Here, I need to say, as well, that Sharon played a very negative role in the way in which he pushed withdrawal through the Israeli political system. Sharon initially agreed to hold a referendum within the Likud over the question of withdrawal; he assumed he would win. The religious Zionist community, and especially its young people, mobilized in a passionate display of democratic enthusiasm. They went house to house explaining to the Israeli public, looking for members of the Likud to persuade to vote against Sharon and the referendum. They played entirely by the democratic rules.
Sharon lost the referendum, turned around and said, "The referendum isn't binding," which, technically, it wasn't. It was a gentleman's agreement that he had made with the Likud. He violated the agreement, proceeded to pass it through the Knesset and the cabinet. But in violating the very democratic process that he had initiated, and which so many young religious Zionists committed themselves to and was their first taste of the democratic process, that along with the trauma of withdrawal has embittered a generation of religious Zionists. And I fear for their long-term commitment to democracy.
When it comes to encouraging democracy in the Middle East, the most obvious contribution that Israel can make is to enhance its own democracy.
We do not live in a bubble in the Middle East. We are constantly being observed by the Arab world. Al Jazeera and other Arab satellite stations maintain offices in Jerusalem, interview Israeli political figures, regularly report on Israeli society to the Arab world in a way that has never happened before. And while much of that which is reported tends to be distorted, nevertheless, enough of Israeli reality seeps through so that we are being observed and tested for our democratic commitments.

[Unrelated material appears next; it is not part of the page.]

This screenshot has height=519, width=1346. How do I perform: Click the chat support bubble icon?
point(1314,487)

As the only democracy in the Middle East, we need to continue to examine the state of our democracy - as, for example, in the question of equal rights for Arab citizens. It's a very complicated question. The Arab minority in Israel is a very peculiar minority. In fact, I know of no other minority quite like it in the world, where it is within Israel a second-class minority, but within the Arab world, it is part of the regional majority and it is very uneasily aligned, at least emotionally, with a hostile regional majority. When an Israeli Jew looks at the Arab minority, many of us feel at once guilty for the second-class status in Arab Israelis - and also wary of whether this community is going to be a fifth column or not.

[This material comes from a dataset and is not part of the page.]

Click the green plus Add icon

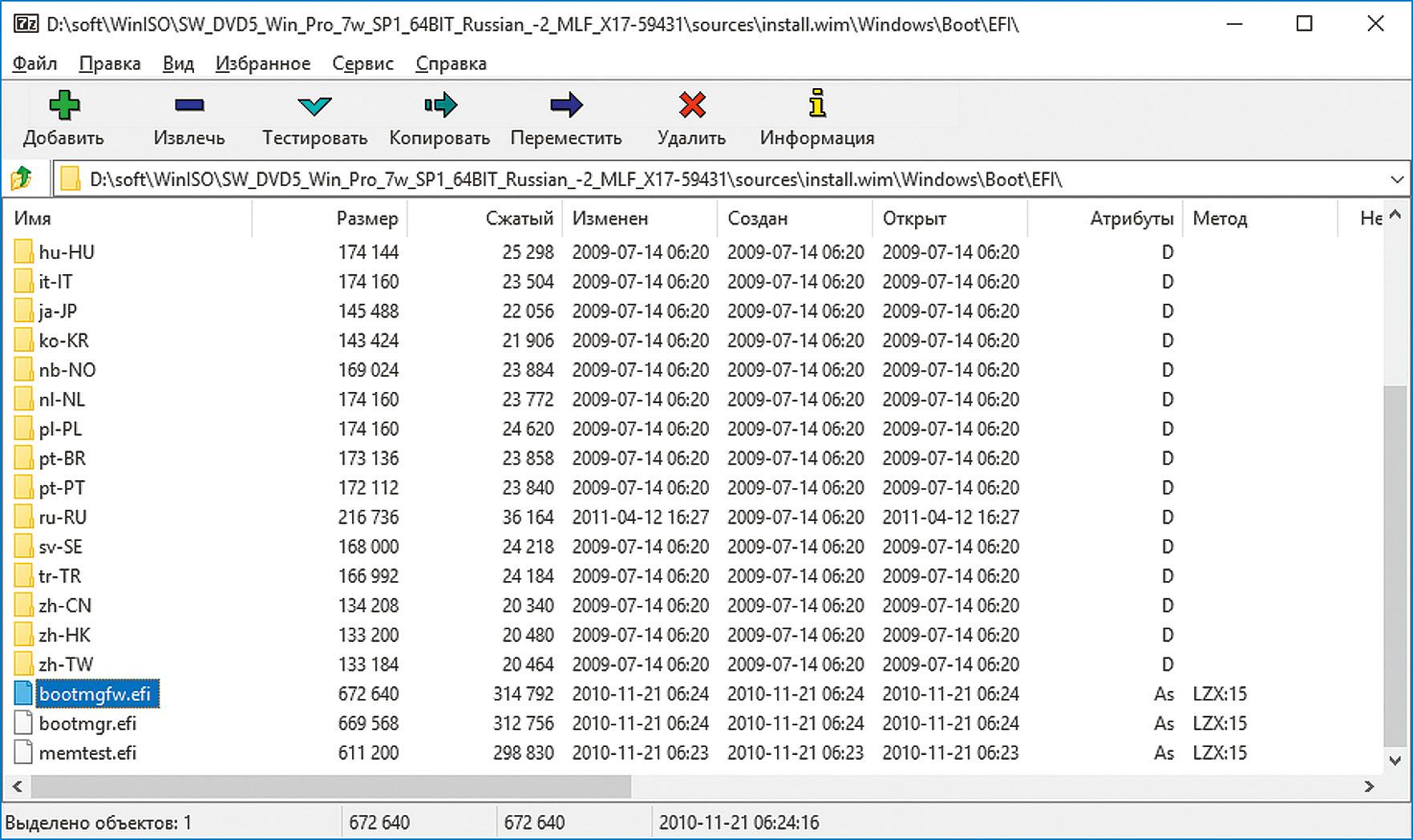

Nevertheless, for all of our fears, and I would argue to some extent justifiable fears, we need to actively engage in a democratic dialogue with the Arab minority, which we have not as a society begun to do, in order to deepen our credentials as a democracy and to deepen the quality of Israel as a democratic entity.

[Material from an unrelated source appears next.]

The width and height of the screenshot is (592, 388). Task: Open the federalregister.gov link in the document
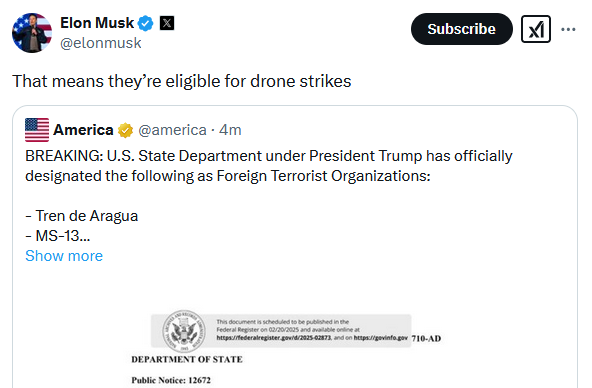tap(274, 337)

And I would add, parenthetically, that here again Rabin has left us with a very positive legacy. He was the first prime minister to put the question of equality of Arab citizens on the agenda. When he was murdered he was mourned, I believe, as deeply among many Arab Israelis as he was among Jewish Israelis. Rabin was the first to tell us not only that the occupation was untenable - but to go a deeper level and tell us that "Israeli" does not equal "Jewish." Israeli is a broader category than Jewish and that's a very difficult concept not only for Jewish Israelis to absorb but also for Arab Israelis.
We need to begin a dialogue with the Arab community on issues ranging from equality to integrating Arab Israelis not just formally into the society but more profoundly into some form of common Israeli identity.
So that is our first responsibility toward enhancing democracy at this crucial moment for democratization in the Middle East: We need to be a better democracy.
Our second contribution is what we began to do in Gaza and what I believe we will continue to do in the West Bank (in the absence of a credible negotiating partner) - to continue implementing unilateral withdrawal, which will gradually end the occupation. I personally believe that that is Sharon's long-term goal, perhaps after the next elections.
And, in ending the occupation, what we will do is end the Arab world's excuse for blaming others for their own civilizational failures. As long as there is this occupation to which the Arab world can continue to point and say we need to continue to deal with this, then they will continue to allow themselves an easy way out and not confront themselves. Our second contribution, to encouraging democratization in the region, is removing this great excuse onto which the Arab world has latched.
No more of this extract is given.